Coventry Telegraph

My interest-only mortgage ends this year. Help!

- EMAIL your question to askalex@which.co.uk

Q I SAW your recent article about interest-only mortgages. I have one of those and the term ends in October this year so I felt it was about me! I need to do something about it.

My mortgage is £240,000 and my property is worth between £470,000 and £500,000.

I am 63, in good health and work for the NHS, so I can continue working as long as I wish. I am on a final salary pension so my retirement earnings are easy to calculate. What I really want to do is to buy some time to decide if I downsize here or move to Spain.

I am nervous about contacting Lloyds, my current lender. This current mortgage is from Cheltenham & Gloucester Building Society (it is now part of Lloyds). But there was no input from me. I would value some impartial advice. Lynda F A EVERYONE is different so you will need to sit down with a good independen­t mortgage adviser and discuss your needs.
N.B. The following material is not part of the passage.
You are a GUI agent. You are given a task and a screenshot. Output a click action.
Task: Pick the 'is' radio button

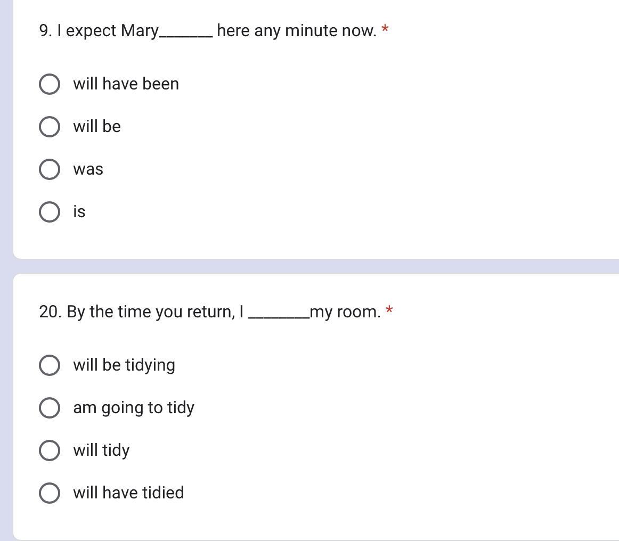coord(50,212)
We can only give general directions.

You should talk to Lloyds if only to see what it proposes. You don’t have to take any offer it makes but if all else fails, it’s a fall-back.
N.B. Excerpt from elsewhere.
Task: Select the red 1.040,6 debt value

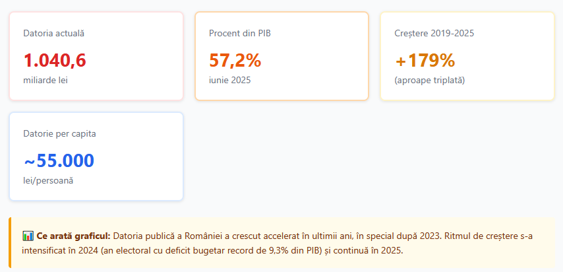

Be aware that many lenders refuse new interest-only mortgage offers if the term takes you over 65 – irrespecti­ve of whether you continue working. Just because you can is no guarantee that you will. Repayment mortgages usually run to 75.

Next, be more precise about what you want. When will you decide on your next home – whether here or in Spain? Provided you have sufficient salary to qualify, a two-year repayment mortgage would give breathing space. Do you have savings that could reduce your next mortgage?
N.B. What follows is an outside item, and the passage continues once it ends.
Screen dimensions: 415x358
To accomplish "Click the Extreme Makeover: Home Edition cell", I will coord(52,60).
Taking off estate agent optimism and moving costs (legal fees, stamp duty, agent’s cut) leaves around £200,000 for whatever you want to do for your next home.

You say you had “no input” into your present mortgage. If it was decided by an adviser, then you might have a mis-selling case if your suitabilit­y for this form of loan was not properly explained.

But beware of claims management companies promising big compensati­on – the odds are stacked against you. If there was no advice, or you ignored it, you have no comeback.